An avid chess player since childhood, Elmira’s Scott Kuehl has had enough of online games at this point in the pandemic. Now, he’s looking to get back to in-person matches, figuring there are others who feel the same way. With that in mind, he’s organizing a chess tournament to be held in Elmira.

The Horse and Buggy Open will be held at the Elmira Legion October 2-3.

“I’m a little tired of COVID, and I think I’m not alone in that,” said Kuehl of the desire for a return to in-person activities. “I’m kind of tired of looking at the computer screen with chess pieces on it – it’s just not the same.”

He expects his will be the first over-the-board public tournament in the province since the lockdowns began. Beyond that, he’s not sure what to expect given that such tournaments are something of a novelty for this area. Still, there are a number of players in the wider region, with at least four chess clubs, including at the universities of Waterloo and Guelph, as well as one in Kitchener and another based at the Concordia Club.

The latter is familiar to Kuehl, as he was the champion there in his early days. He took up chess around the age of 12 or 13, eventually joining the chess team at Eastwood Collegiate Institute.

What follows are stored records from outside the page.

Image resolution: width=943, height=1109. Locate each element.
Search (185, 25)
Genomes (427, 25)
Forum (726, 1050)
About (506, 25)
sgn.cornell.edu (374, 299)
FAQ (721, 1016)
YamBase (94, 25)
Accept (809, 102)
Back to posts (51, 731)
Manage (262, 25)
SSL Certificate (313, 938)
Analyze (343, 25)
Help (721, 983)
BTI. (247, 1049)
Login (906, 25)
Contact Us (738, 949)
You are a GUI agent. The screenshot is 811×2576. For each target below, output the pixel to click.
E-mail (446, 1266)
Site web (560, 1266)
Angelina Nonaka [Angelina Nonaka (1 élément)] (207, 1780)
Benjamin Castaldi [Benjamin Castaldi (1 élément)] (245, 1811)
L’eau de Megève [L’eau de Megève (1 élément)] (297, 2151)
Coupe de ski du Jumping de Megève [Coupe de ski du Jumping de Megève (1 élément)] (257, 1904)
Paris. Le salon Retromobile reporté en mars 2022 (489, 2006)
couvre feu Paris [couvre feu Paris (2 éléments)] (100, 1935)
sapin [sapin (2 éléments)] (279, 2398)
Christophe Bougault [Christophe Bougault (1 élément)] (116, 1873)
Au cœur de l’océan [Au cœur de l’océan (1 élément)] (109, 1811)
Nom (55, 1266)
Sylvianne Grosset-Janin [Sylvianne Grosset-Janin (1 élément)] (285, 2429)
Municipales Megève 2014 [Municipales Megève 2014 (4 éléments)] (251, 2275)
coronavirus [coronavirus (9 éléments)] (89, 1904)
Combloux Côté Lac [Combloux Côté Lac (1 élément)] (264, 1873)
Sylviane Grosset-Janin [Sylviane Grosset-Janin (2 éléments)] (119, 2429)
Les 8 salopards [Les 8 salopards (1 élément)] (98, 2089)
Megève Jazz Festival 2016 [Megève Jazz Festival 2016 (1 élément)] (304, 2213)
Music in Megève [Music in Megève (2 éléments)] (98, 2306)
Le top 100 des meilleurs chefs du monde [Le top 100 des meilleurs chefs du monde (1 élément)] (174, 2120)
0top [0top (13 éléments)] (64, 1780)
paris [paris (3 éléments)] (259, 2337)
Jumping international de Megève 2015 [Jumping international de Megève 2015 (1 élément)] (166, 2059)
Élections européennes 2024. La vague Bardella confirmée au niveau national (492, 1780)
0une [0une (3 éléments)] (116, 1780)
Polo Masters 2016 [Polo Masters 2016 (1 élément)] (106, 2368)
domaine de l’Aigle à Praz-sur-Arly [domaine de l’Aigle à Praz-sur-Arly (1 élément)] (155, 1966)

“Going back to my high school days, I wasn’t able to be a jock – I didn’t excel at physical sport, but our school had a chess team, and I was the one that always seemed to win. So that’s the only way I could try to, well, contribute,” he laughed. “I know mind games aren’t everybody’s cup of tea, but it worked for me.”

Today, he notes, kids start much younger than he did. “We have grandmasters now that are 12, 13, 14 years old.”

In fact, just last month the chess world crowned it’s youngest-ever grandmaster. At 12 years, four months and 25 days, Abhimanyu Mishra of New Jersey became the youngest in history, breaking a record that stood for 19 years.

“I’ve had two sets of parents already contact me that are trying to enter their seven-year-old children,” added Kuehl.

There are no restrictions on who may enter the Horse and Buggy Open, though Chess Federation of Canada membership is required. The tournament offers five rounds in the Open Swiss format. Given the public health rules surrounding the pandemic, the size of the venue limits registration to 70 people; masks are mandatory.